Surgical Management of Hypospadia, Anal Atresia, and Recto Genital Fistula in a Dachshund
Ciencias Veterinarias, Universidad Autonoma de Ciudad Juarez, Ciudad Juarez, Mexico
Anal atresia is a congenital anorectal deformity in dogs. It may occur by itself or in combination with other conditions such as hypospadias, an anomaly in which the urethra opens in an abnormal anatomic location.
The objective of this work is to present an uncommon case of simultaneous type II atresia ani, rectogenital fistula, penile hypospadias and agenesis of tail in a dog.
Eight-week-old male Dachshund was brought for revision with abnormal defecation and had a malformation of penis. The animal presented abdominal enlargement and had a stenosed anal opening, incomplete fusion of the distal urethra and prepuce and a vestigial penis without prepuce and urethral opening. The urethral opening was detected ventral to the anus, and the puppy also showed passage of watery feces through a cloacal orifice. In abdominal radiographs megacolon and type II atresia ani were observed. In addition, a recto-genital fistula was observed in the retrograde positive-contrast urethrocystography.

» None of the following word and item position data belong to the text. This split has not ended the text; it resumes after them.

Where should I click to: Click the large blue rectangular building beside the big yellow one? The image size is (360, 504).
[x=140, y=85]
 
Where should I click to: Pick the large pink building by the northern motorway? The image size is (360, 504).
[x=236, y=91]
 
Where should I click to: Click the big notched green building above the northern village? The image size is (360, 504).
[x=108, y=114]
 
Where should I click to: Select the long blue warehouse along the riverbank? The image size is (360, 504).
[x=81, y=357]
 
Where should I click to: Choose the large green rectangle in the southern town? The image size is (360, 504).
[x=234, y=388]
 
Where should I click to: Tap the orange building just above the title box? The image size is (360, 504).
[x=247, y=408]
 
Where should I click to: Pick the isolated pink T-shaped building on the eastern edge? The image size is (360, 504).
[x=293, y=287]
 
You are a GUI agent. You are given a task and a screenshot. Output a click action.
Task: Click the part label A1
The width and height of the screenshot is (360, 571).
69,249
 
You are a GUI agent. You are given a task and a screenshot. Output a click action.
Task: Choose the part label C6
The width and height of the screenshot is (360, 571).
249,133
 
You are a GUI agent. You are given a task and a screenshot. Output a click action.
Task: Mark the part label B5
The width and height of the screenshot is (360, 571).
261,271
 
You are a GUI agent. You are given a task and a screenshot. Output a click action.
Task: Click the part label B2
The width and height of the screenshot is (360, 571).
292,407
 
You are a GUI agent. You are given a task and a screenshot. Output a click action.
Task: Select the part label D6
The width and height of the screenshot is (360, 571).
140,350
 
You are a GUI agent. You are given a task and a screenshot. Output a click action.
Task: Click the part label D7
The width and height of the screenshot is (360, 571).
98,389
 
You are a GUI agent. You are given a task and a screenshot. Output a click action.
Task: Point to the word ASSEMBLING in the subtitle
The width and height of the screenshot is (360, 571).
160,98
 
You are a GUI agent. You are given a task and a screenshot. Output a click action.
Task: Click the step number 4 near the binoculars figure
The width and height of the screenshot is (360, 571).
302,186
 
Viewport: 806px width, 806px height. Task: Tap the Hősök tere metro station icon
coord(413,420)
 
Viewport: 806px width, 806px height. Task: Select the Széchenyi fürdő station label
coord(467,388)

In the present case, three of the pathologies were corrected.
Hypospadias: amputation of the remaining penis, prepuce and urethra unfused followed by wound closure.
Recto-genital fistula: the orifice into the cloaca was located using a 22-gauge intravenous catheter; the edges were resected. A purse-string suture was placed which was reinforced with a horizontal mattress suture both with 4-0 polypropylene.
Type II atresia ani: colostomy and anoplasty were performed in the puppy.
The puppy recovered and defecated normally after surgery, thereby continuing to date. It is important to establish a diagnosis approach to perform the correct surgical management.